### TASK PROMPT:
Please rewrite the items from the start through the line containing "center [238, 824].", inclusive, replacing "screenshot" with "screen capture" and leaving everything else unchanged. Leave the pictures out of your answer.

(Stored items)
....
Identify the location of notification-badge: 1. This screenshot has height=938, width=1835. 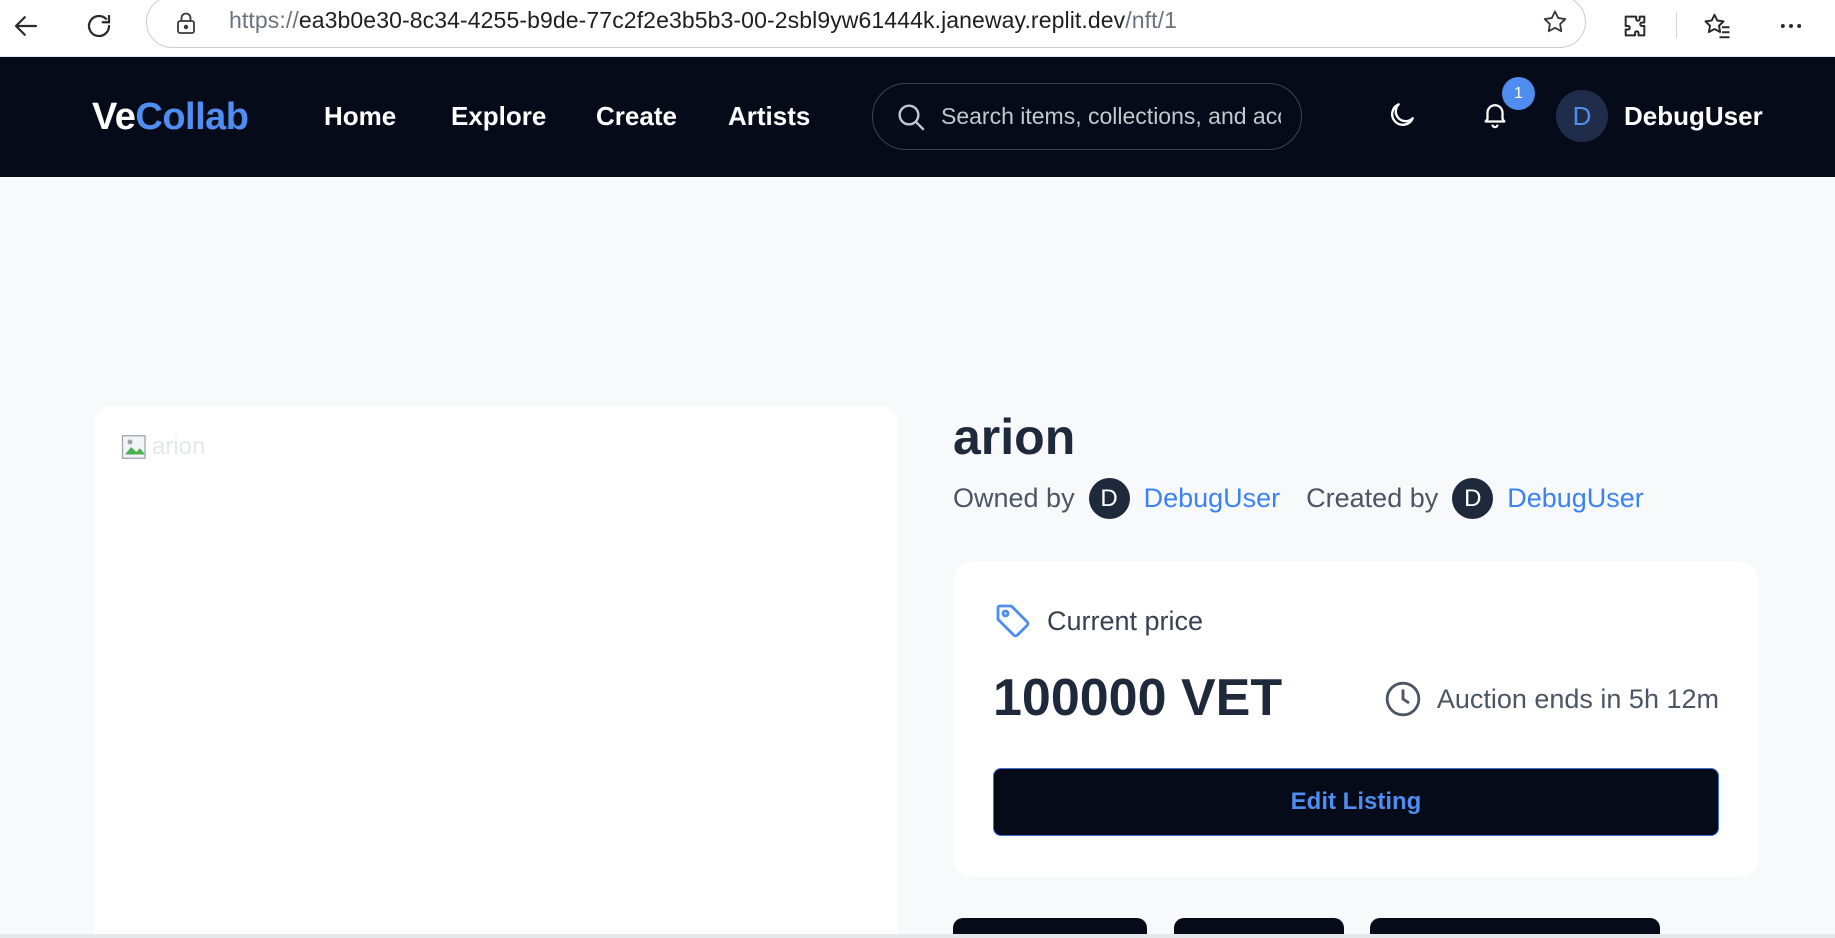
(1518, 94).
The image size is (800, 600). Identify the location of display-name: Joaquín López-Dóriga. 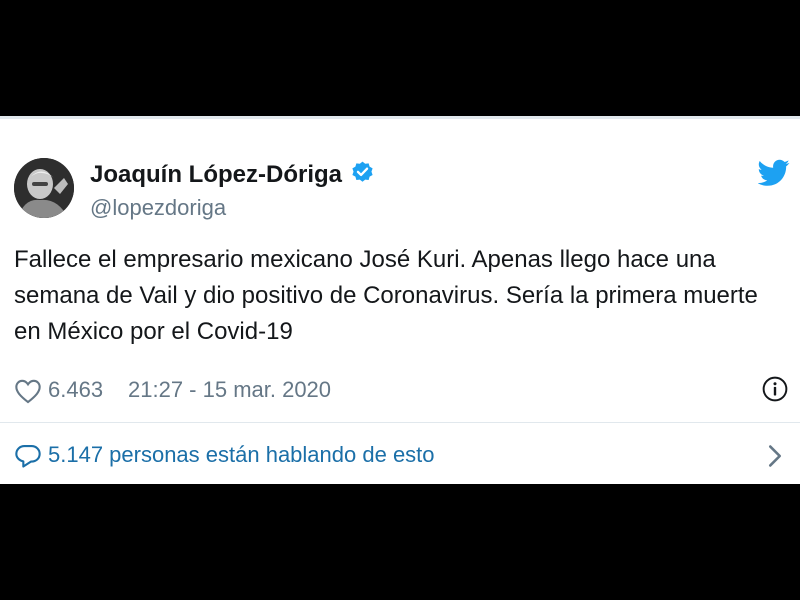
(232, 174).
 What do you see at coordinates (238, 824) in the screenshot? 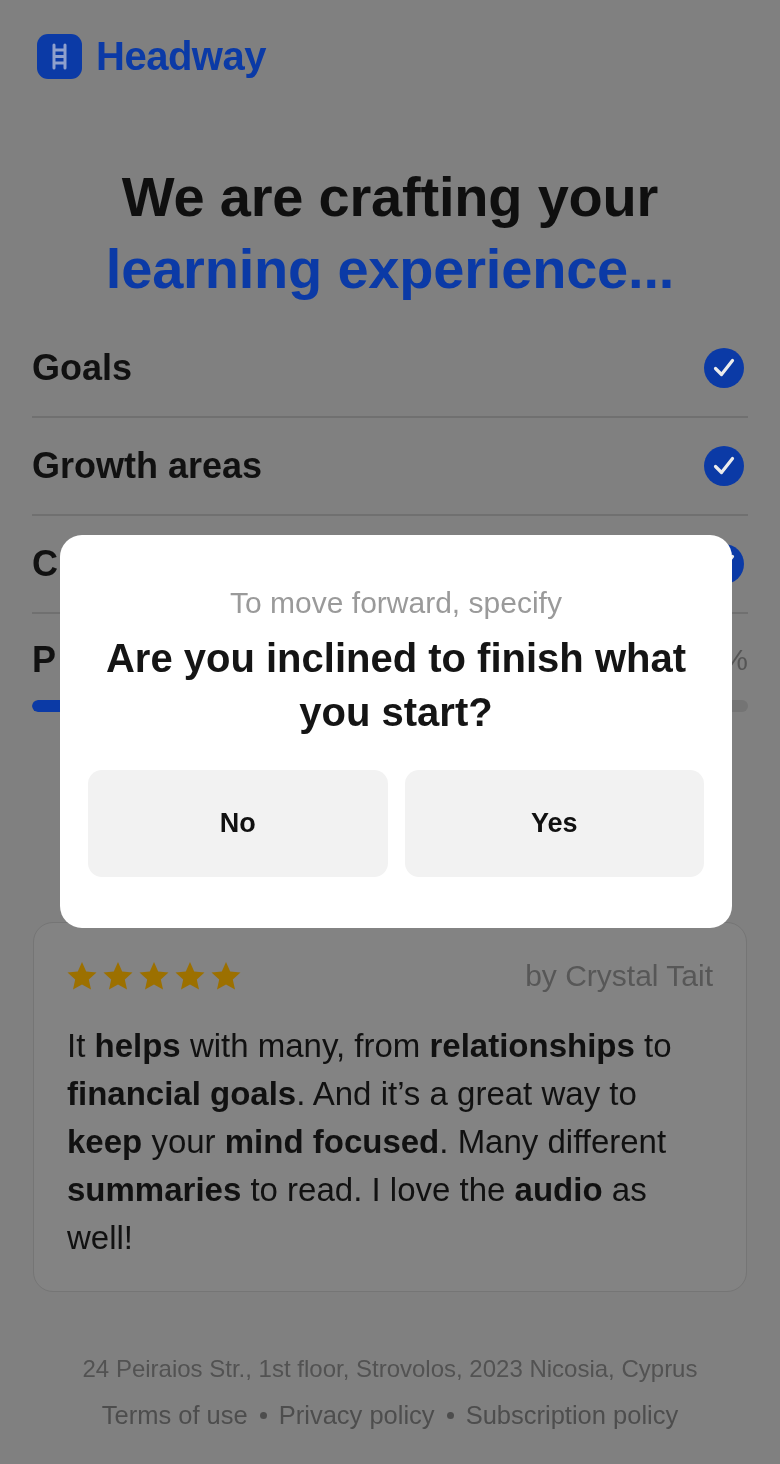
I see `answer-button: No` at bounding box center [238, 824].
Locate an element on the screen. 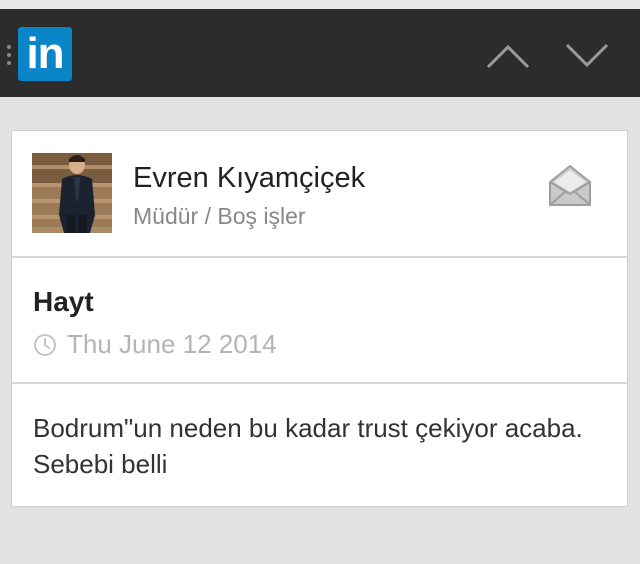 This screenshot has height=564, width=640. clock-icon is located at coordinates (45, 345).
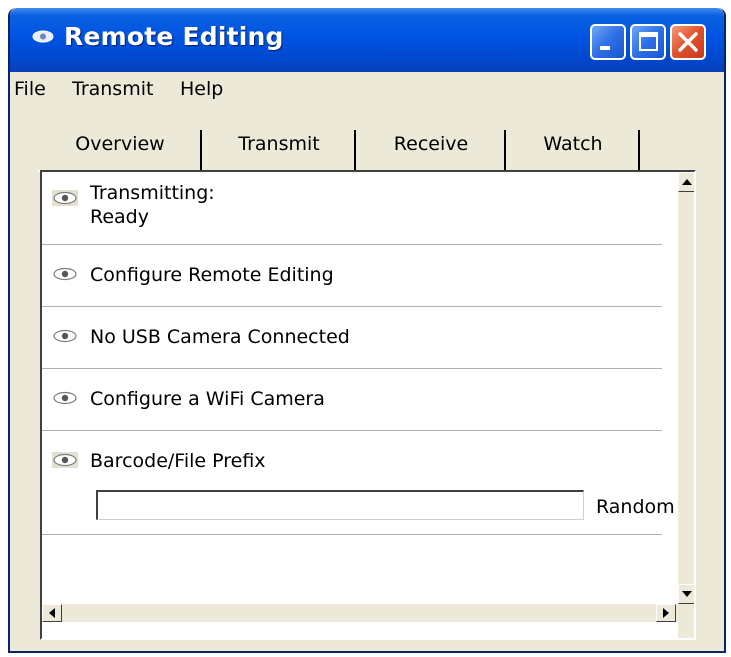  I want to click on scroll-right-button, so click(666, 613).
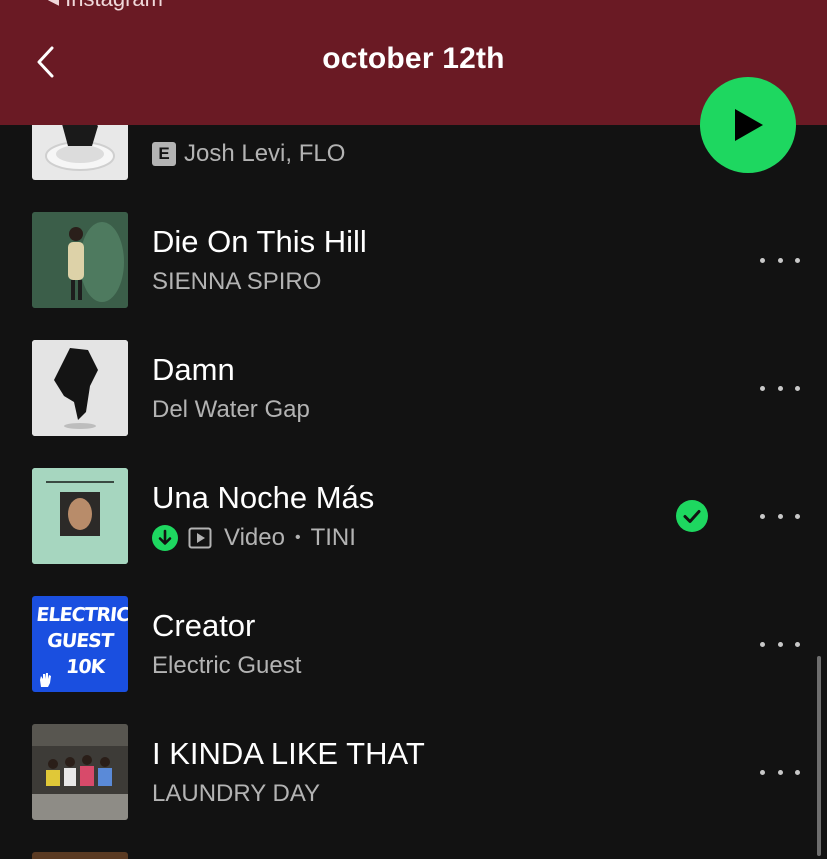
....
### SOLUTION BELOW:
Identify the location of notification-badge: 1. This screen capture has height=938, width=1835. 
(1518, 94).
The image size is (800, 600). Identify the location of display-name: Joaquín López-Dóriga. 
(232, 174).
 What do you see at coordinates (238, 824) in the screen capture? 
I see `answer-button: No` at bounding box center [238, 824].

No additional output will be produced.